Sulla stessa scia, invece, ma molto meglio i Big Troubles. Quartetto dal New Jersey in grado di realizzare due validi album in dodici messi, “Worry” e “Romantic Comedy”. Dai fuzz che piovevano senza pietà dell’esordio lanciato dal piccolo inno indipendente “Bite Yr Tongue” alle deviazioni twee del seguito. Il suono live ne risente. Meno Jesus & Mary Chain, più Teenage Fanclub. “She Smiles For Pictures” e “Sad Girls” denotano una buona vena, malgrado l’originalità non sia esattamente il loro punto forte. Tra un’ammiccata e l’altra a Corgan e soci, l’esibizione scorre molto liscia. Promossi.
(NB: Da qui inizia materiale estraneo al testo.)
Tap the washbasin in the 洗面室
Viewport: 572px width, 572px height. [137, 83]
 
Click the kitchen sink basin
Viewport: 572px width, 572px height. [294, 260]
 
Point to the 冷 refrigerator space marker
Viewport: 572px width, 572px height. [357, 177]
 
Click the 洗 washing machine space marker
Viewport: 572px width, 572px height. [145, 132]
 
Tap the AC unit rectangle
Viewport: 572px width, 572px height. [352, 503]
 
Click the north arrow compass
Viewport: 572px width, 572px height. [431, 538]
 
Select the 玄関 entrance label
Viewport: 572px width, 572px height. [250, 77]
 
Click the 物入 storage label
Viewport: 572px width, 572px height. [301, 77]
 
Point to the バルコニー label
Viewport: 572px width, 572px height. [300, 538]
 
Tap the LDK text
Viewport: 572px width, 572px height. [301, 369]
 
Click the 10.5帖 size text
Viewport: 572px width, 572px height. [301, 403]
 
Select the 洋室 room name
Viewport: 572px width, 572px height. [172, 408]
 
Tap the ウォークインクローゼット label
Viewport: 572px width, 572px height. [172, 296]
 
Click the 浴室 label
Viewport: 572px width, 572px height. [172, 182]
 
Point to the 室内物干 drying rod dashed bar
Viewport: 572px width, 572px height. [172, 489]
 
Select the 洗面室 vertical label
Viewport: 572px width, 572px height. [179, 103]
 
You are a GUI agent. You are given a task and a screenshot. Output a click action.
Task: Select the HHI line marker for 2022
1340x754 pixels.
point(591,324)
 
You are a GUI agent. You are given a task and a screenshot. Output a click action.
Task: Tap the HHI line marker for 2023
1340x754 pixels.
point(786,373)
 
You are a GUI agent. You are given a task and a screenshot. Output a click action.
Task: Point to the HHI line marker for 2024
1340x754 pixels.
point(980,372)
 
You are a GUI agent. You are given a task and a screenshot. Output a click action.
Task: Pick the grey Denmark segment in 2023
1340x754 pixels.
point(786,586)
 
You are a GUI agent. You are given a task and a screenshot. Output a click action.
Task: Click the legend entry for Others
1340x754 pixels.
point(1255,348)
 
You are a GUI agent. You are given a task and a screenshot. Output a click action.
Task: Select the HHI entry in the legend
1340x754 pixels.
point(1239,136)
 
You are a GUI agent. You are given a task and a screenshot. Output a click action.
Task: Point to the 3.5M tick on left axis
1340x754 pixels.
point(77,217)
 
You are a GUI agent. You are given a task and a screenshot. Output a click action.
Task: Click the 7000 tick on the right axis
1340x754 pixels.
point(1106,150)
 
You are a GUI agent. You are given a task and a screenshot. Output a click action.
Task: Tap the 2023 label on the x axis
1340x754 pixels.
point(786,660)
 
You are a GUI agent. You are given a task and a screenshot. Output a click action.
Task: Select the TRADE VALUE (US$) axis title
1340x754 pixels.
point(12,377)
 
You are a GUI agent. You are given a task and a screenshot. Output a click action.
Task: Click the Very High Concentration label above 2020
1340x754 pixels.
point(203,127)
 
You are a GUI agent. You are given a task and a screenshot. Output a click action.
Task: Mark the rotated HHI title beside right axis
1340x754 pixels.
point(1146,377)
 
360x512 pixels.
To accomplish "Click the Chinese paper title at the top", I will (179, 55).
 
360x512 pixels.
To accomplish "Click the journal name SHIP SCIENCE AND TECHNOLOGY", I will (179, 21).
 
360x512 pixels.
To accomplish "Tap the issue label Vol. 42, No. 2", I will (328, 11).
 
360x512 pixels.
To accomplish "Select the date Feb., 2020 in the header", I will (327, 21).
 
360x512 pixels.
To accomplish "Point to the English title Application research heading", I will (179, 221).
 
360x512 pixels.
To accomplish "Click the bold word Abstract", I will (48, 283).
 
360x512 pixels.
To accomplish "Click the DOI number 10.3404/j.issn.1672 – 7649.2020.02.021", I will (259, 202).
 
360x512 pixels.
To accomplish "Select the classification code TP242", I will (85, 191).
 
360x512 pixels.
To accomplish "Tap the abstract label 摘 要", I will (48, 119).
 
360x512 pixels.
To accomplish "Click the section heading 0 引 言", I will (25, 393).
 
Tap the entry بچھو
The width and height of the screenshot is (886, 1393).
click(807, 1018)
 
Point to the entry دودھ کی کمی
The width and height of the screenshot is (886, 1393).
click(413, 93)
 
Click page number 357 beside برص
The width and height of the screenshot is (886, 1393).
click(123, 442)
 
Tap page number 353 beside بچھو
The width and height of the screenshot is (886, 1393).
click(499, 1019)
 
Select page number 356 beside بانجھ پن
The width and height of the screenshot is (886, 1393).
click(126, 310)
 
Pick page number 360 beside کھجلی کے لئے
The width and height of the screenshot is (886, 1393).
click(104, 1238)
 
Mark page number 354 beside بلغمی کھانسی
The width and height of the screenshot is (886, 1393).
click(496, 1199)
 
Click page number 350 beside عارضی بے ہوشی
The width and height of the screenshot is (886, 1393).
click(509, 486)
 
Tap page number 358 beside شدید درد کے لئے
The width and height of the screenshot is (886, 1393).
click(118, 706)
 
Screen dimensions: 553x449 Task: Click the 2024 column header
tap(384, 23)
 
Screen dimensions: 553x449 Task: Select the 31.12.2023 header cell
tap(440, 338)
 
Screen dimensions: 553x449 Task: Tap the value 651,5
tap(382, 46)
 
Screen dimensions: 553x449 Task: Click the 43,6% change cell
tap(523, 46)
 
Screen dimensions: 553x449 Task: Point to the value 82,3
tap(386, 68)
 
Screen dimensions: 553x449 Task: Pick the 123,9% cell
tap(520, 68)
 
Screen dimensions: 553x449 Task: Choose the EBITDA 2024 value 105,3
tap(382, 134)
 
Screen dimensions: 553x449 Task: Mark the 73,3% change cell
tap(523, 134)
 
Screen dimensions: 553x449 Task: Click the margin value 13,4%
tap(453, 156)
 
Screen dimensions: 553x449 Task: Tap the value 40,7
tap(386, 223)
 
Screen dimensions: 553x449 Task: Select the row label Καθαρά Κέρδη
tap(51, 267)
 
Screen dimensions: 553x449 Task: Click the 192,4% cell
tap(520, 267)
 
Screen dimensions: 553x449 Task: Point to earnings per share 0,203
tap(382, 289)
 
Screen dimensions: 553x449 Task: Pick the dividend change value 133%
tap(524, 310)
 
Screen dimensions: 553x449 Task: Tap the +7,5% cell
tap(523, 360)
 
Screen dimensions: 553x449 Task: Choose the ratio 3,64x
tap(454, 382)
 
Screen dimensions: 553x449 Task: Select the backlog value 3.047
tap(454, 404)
Ma finalmente arriva lui. John Maus. L’ineffabile compositore con alle spalle PHD in Dottrine Politiche al SAIS di Ginevra sale su un palco completamente scarno. Un paio di pedaliere per basi e gli effetti vocali. Dinoccolato, vestito da dopolavoro, subito sudatissimo e apparentemente fattissimo inscena uno spettacolo che è una via di mezzo tra Mark E. Smith e un piano bar dark. “We Must Become The Pitiless Censors Of Ourselves” è a oggi uno degli album più significativi del 2011 (recensione). Una sorta di risposta intellettuale e per inguaribili darkettoni rimasti ancora sotto per Ultravox e affini. Nonostante la brevissima durata del live – il report sta già superando il minutaggio massimo – l’intensità è a tratti emotivamente irresistibile. I brani diventano dei flash fulminanti in cui il posseduto trentenne del Minnesota si trasfigura in un Alan Vega da telefilm americano. Soffre, si tiene il cuore, pare che da un momento all’altro sia sull’orlo del collasso psichico e fisico. Carica la platea, ora più nutrita ma dai numeri comunque relativamente non irripetibili, balla, invita le prime file a danzare, si danna in ogni modo come se le turbe gotiche di brani quali “The Crucifix” o “Streetlight” lo pervadessero dalla testa ai piedi. E poi “Head For The Country”, lo spleen senza confini di “And The Rain Come Down. Uno zombie amletico a tutti gli effetti, come definito alla perfezione da Giordani qui su Kalporz. “Maniac”, “Do Your Best” fanno ingoiare amaro. Lo zombie si dimena, si strugge ed esce di scena senza aggiungere nulla.
Ventidue minuti a loro modo irripetibili.